Sarcopenia worsening after transarterial radioembolization with Holmium-166 predicts progressive disease in patients with advanced hepatocellular carcinoma.

Author:

Trobiani Claudio1,Ubaldi Nicolò2,Teodoli Leonardo1,Cappelli Federico1,Ungania Sara3,Vallati Giulio1

Affiliation:

1. Interventional Radiology Unit of "IRCCS Istituto Nazionale Tumori Regina Elena", 00138 Rome, Italy

2. Department of Medical Surgical Sciences and Translational Medicine, Sapienza - University of Rome, Radiology Unit – Sant’Andrea Hospital, 1035 Via Di Grottarossa, 00189 Rome, Italy

3. Physics Department of "IRCCS Istituto Nazionale Tumori Regina Elena", 00138 Rome, Italy

Abstract

Abstract Purpose: To investigate the association between changes in sarcopenia before and after one-three months of Transarterial Radioembolization (TARE) treatment with Holmium-166 (166Ho) for hepatocellular carcinoma (HCC) and its impact on the rate of local response. Methods: A retrospective single center analysis was conducted on 20 HCC patients who underwent 166Ho-TARE. Patients were categorized into two groups based on the change in psoas muscle index (PMI) measured at the time of TARE and one-three months after: No-Sarcopenia group (deltaPMI stable or increased; n = 9) and Sarcopenia group (deltaPMI decreased; n = 7). DeltaPMI was associated to the local response rate, according to mRECIST criteria. Results: DeltaPMI was evaluated according to mRECIST criteria: non-responder group (standard and progression disease) and responder group (complete response or partial response).
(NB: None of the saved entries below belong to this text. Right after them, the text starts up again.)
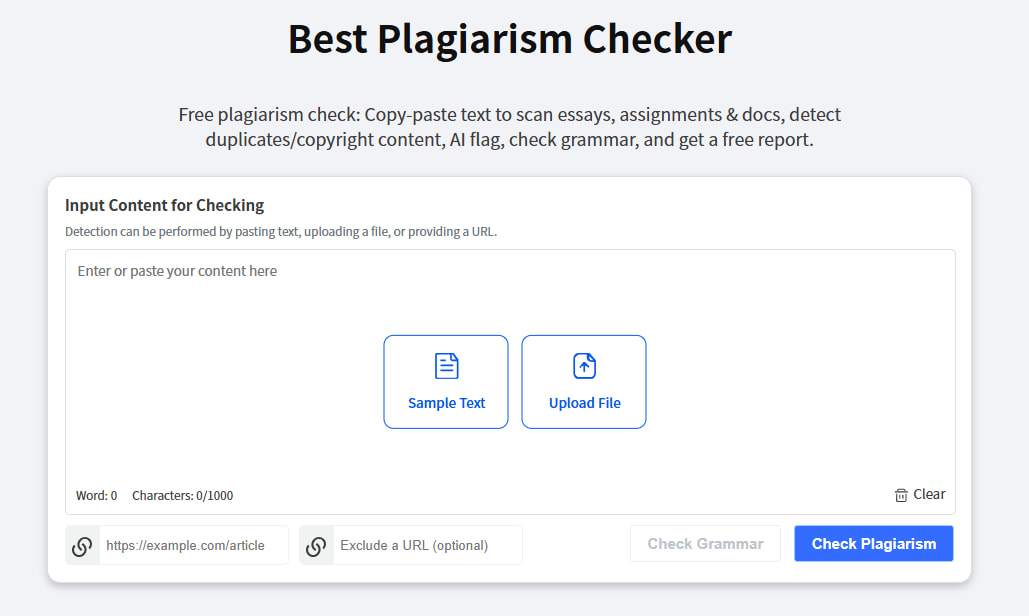Viewport: 1029px width, 616px height.
Task: Click the Clear link to empty the text area
Action: point(931,494)
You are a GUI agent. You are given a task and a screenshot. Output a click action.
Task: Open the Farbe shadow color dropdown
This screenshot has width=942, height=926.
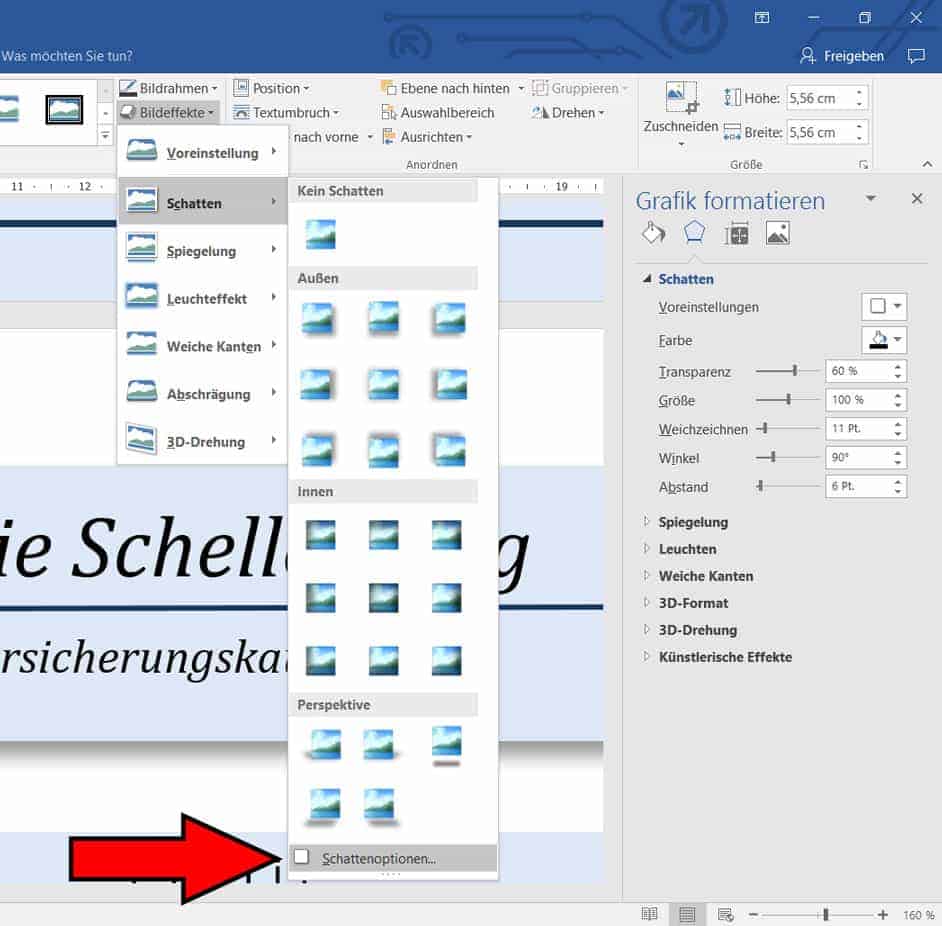coord(884,340)
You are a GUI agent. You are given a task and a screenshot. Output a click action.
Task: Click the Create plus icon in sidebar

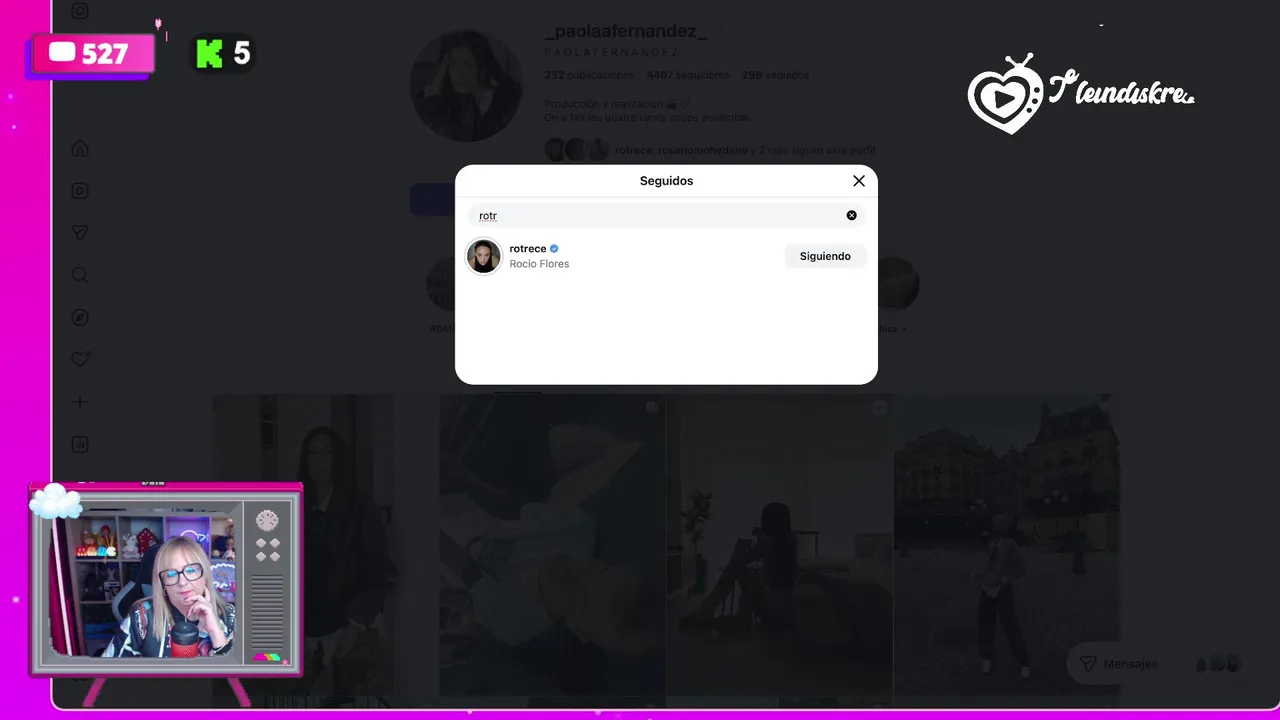80,402
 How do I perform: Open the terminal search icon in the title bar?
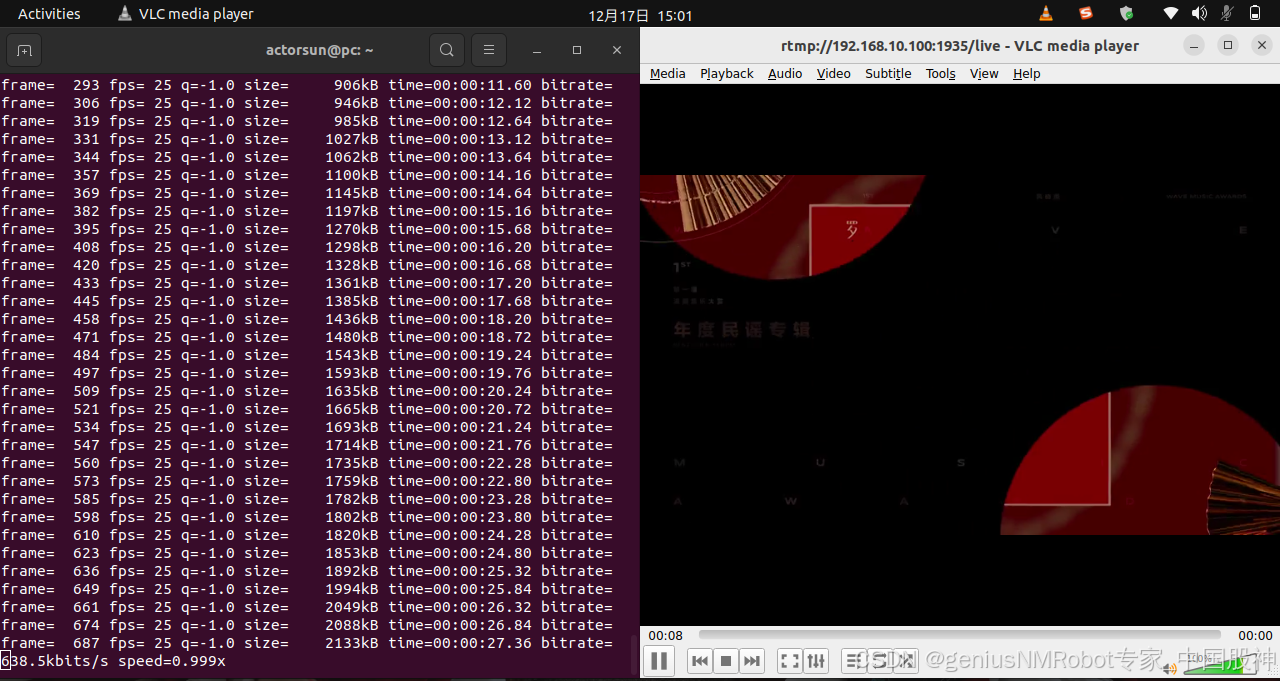pyautogui.click(x=446, y=49)
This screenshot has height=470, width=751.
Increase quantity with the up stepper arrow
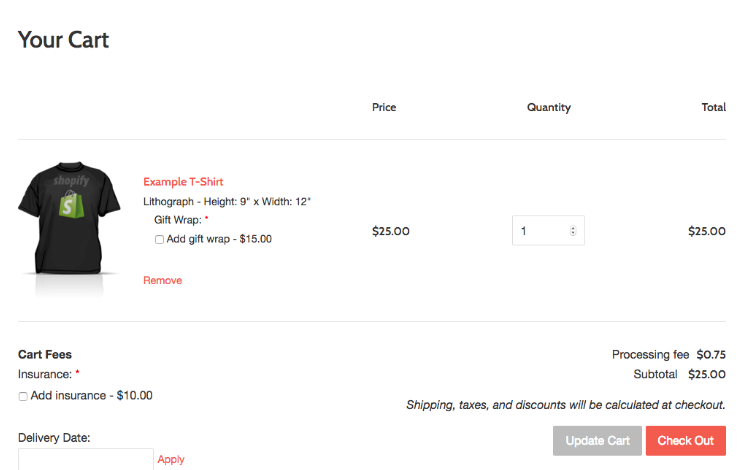click(573, 228)
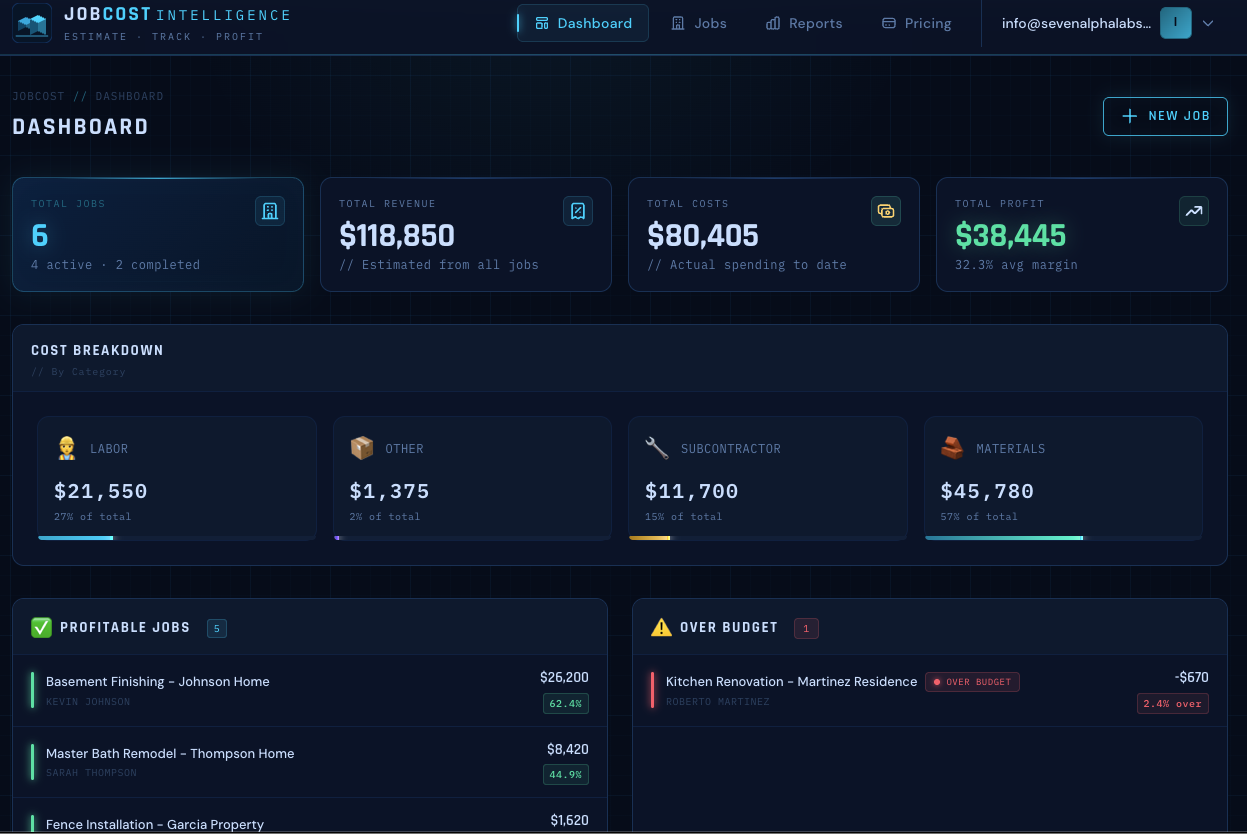This screenshot has height=834, width=1247.
Task: Click the green checkmark icon beside Profitable Jobs
Action: 41,627
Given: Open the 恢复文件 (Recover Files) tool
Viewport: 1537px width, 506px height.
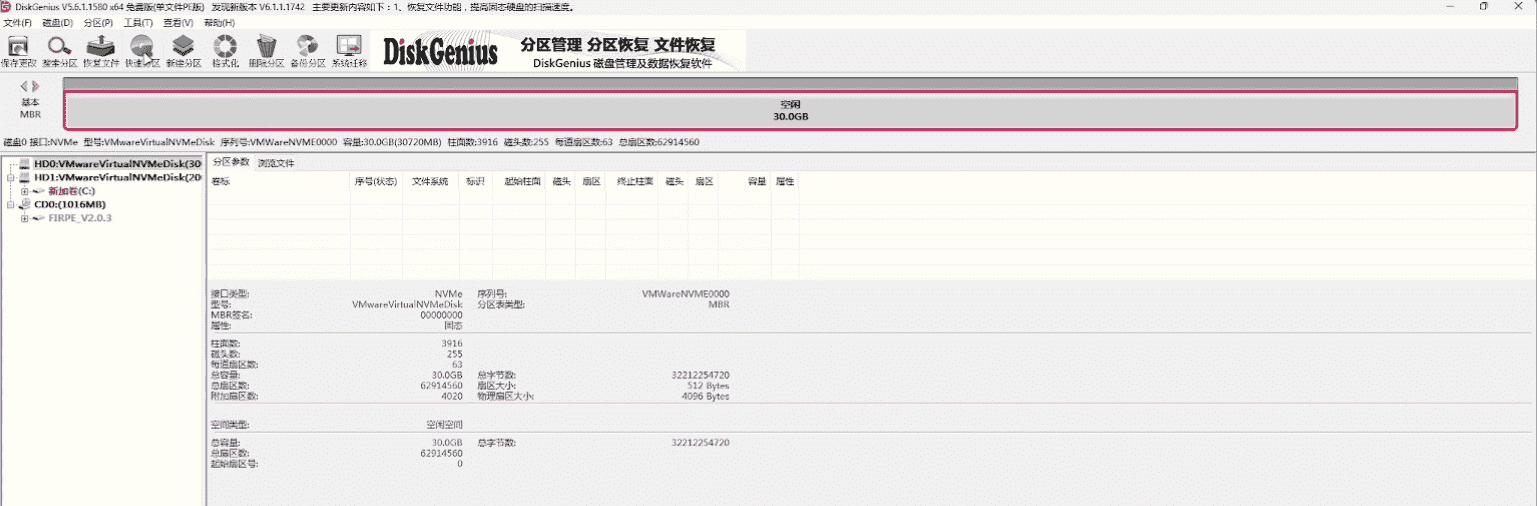Looking at the screenshot, I should (100, 48).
Three months after TARE, a significant difference in sarcopenia status was observed (p = 0.041), with a median deltaPMI of -0.57 in the non-responder and 0.12 in the responder group. DeltaPMI measured three months after TARE can be considered as a predictive biomarker of the local response rate (p=0.028). Conclusion: Sarcopenia deterioration at three months from TARE with Holmium-166 is a reliable predictor of worse loco-regional response rate, evaluated radiologically, in HCC patients.